[start of Supplied material]

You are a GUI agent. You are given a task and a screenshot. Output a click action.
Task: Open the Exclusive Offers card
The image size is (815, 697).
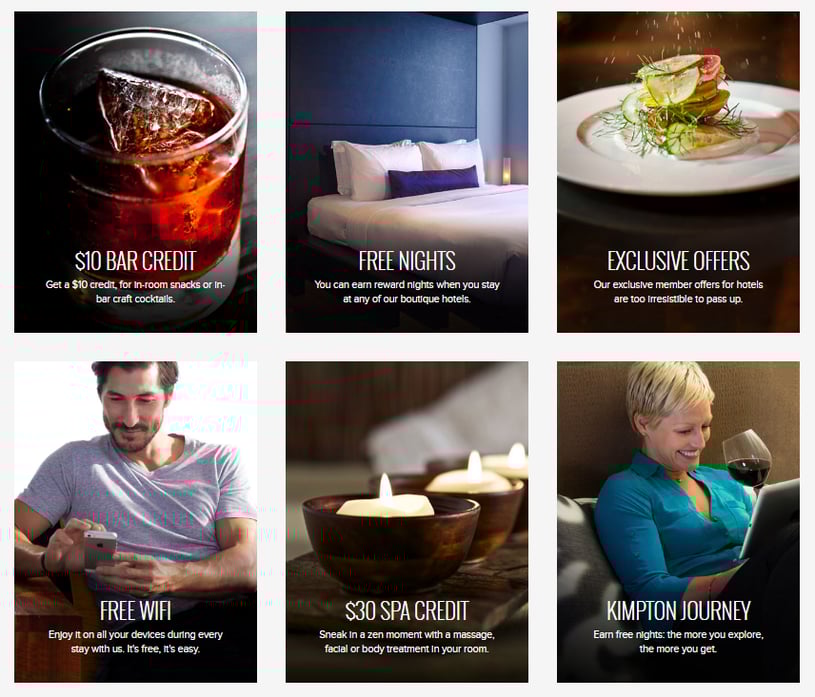pyautogui.click(x=678, y=172)
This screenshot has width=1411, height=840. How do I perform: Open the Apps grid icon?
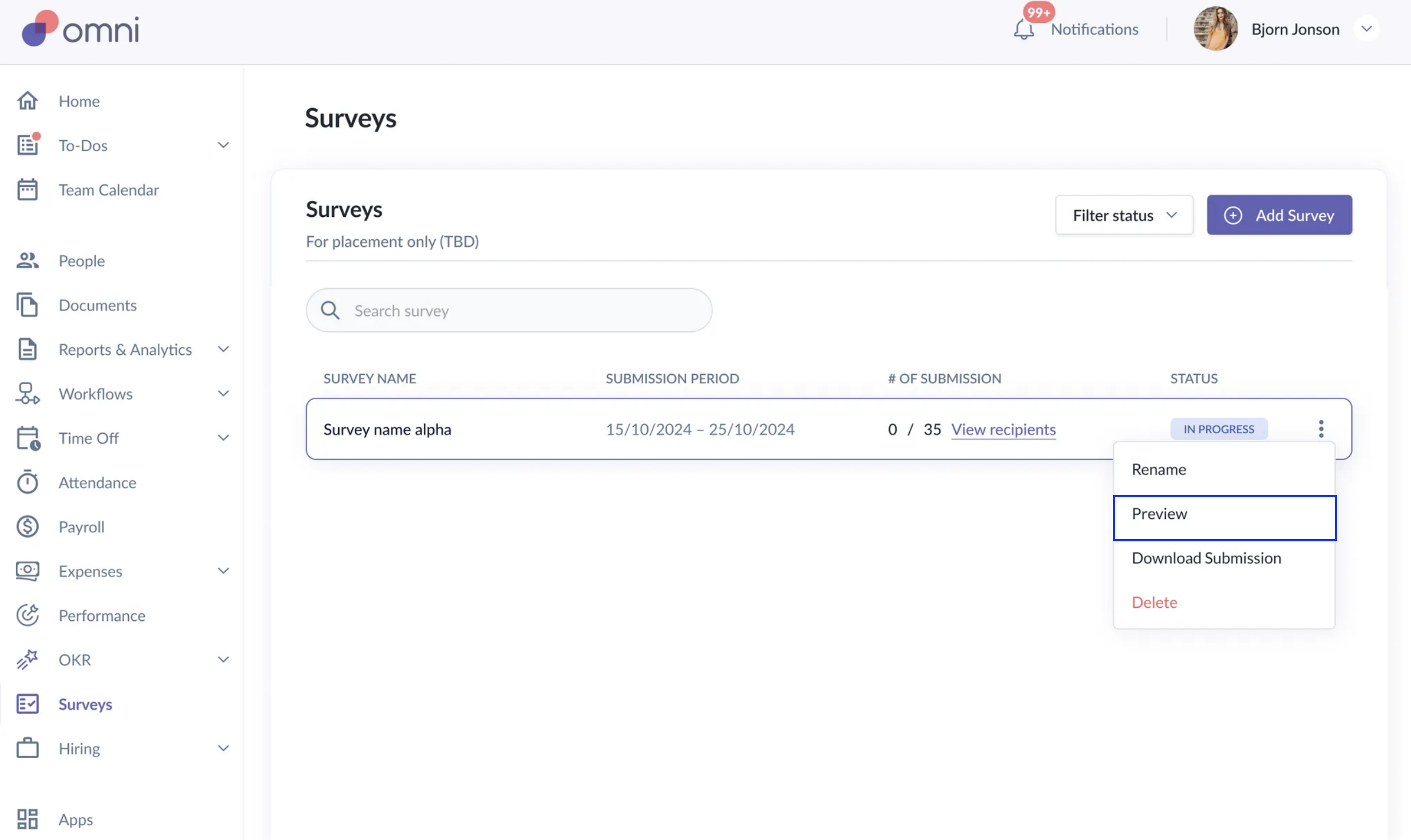(27, 819)
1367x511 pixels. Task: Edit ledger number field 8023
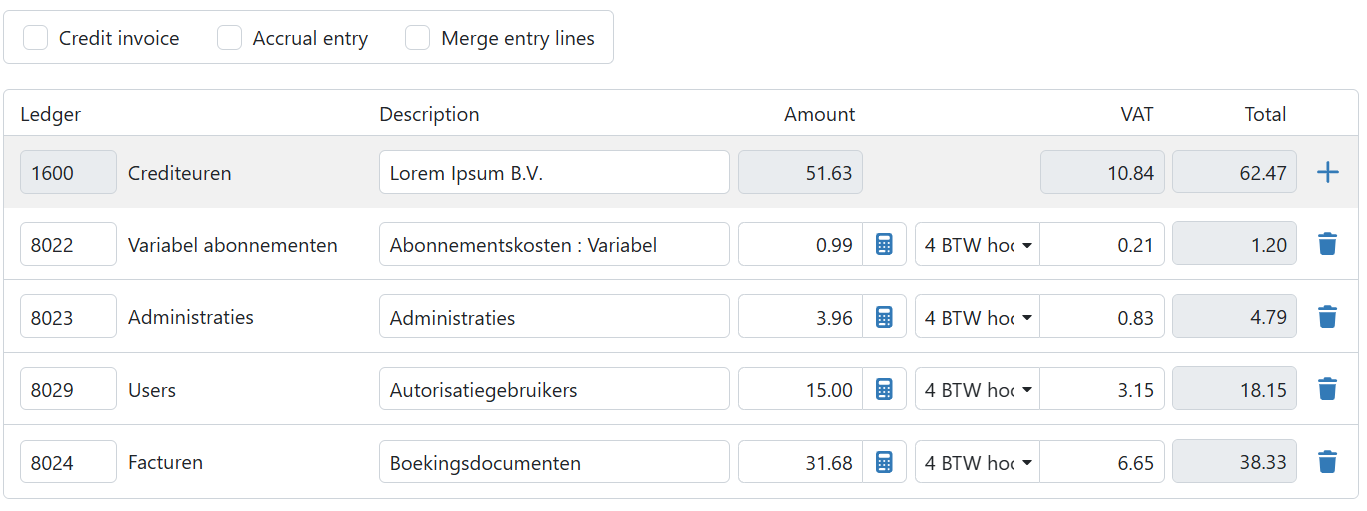pyautogui.click(x=68, y=317)
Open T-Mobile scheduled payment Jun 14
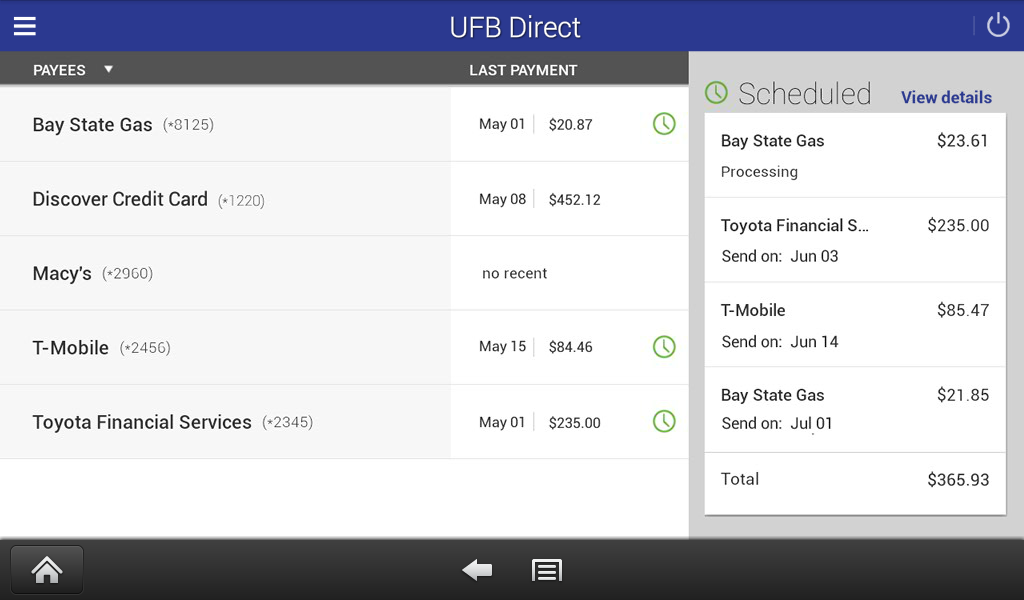The width and height of the screenshot is (1024, 600). (x=854, y=325)
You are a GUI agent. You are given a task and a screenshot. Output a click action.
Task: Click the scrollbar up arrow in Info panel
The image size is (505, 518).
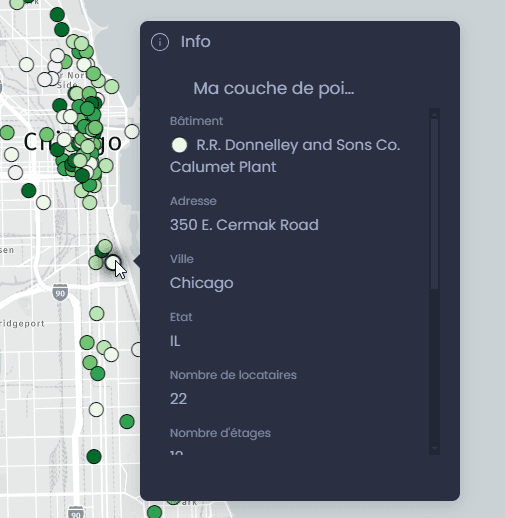(x=434, y=114)
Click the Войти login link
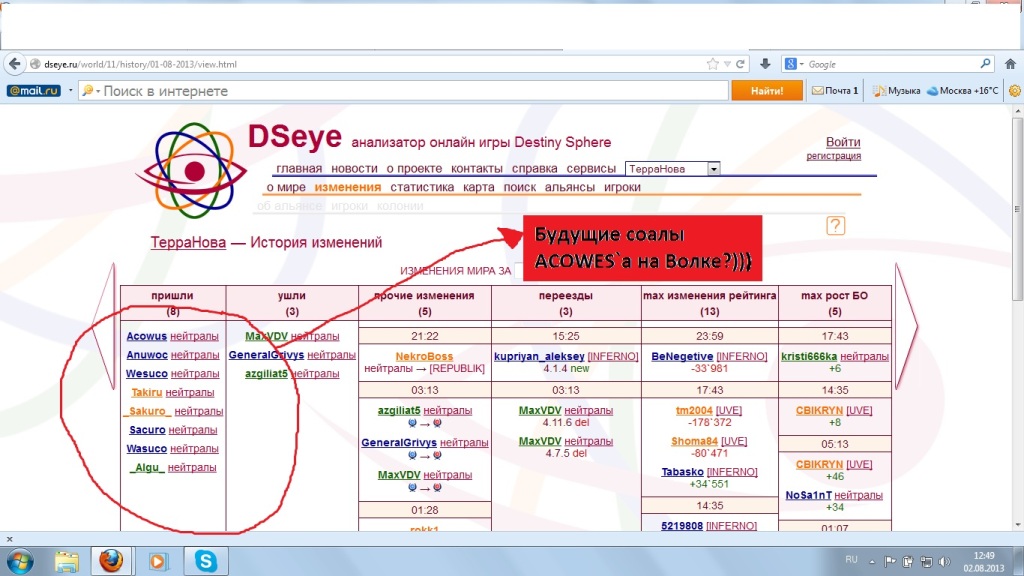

[end of Supplied material]

Brief: Pick out each line in the records above that contains the word "Open" and copy it.

Reply:
Task: Open the Exclusive Offers card
This screenshot has width=1411, height=840. How do I perform: Open the Apps grid icon?
Open T-Mobile scheduled payment Jun 14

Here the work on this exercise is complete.